**Excerpt**
==================================================

One risk, perhaps one which Redmond did not foresee sufficiently, was that this whole grift could suddenly skid sideways when national security concerns for the US, China, EU, etc., began to reek of the same flavor of kool-aid you happen to be selling. That’s precisely where the US and China became entangled, in the wake of the Chips Act.

Oddly enough, two days after the US-China summit, on 17 Nov, shit got real.

Altman got ousted suddenly from OpenAI. Brockman and several other key execs resigned in protest. Then maybe Altman’s back, or not?

These moves seemingly confounded Microsoft execs, sending corporate PR teams into damage control emergencies. I have a hunch their dialog behind closed doors differed substantially from what we’ll read in the news cycle.

On the same day, Amazon effectively rifted much of Alexa and other projects which had altered course in reaction to Microsoft’s gambit. Oracle took steps even earlier, with layoffs for its also-ran AI efforts. Meanwhile, Disney, Apple, IBM, and many others Twitter/X advertisers told Elon Musk “Oh, hells no!” and left the platform suddenly amidst threats from that libertarian tech bro billionaire. Quite a day, quite a day.

Two days later, Meta disbanded its responsible AI team.

There’s some next-level grift in play. Of course, press releases will carefully explain the sanitized and highly nuanced versions of stories about Board-level disagreements, data privacy concerns, miscommunications, etc. All deliciously plausible — if you happen to work at OpenAI in Legal, Marketing, or Investor Relations. Or “NopenAI” as it’s become called more recently.

One observation: it’s rare in the tech industry for the sleaze to expose their underbelly. On Friday, November 17, 2023, heartfelt outpourings of devotion to Sam Altman and his “Type 2” vision flooded social media. I counted multiple billionaires engaging. Droves of crypto-turned-AI bros shewed themselves, tears and all.

==================================================

**Data**
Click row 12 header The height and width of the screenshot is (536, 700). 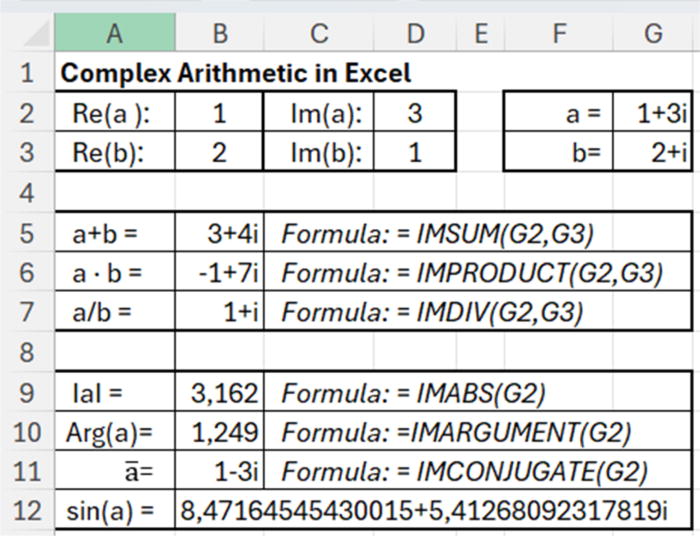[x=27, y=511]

==================================================

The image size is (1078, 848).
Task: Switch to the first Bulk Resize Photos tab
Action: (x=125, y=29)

==================================================

**The task**
Repeat, word for word, the part of the OpenAI shake-up commentary above that runs from "These moves seemingly" to "the news cycle.".

**Expected answer**
These moves seemingly confounded Microsoft execs, sending corporate PR teams into damage control emergencies. I have a hunch their dialog behind closed doors differed substantially from what we’ll read in the news cycle.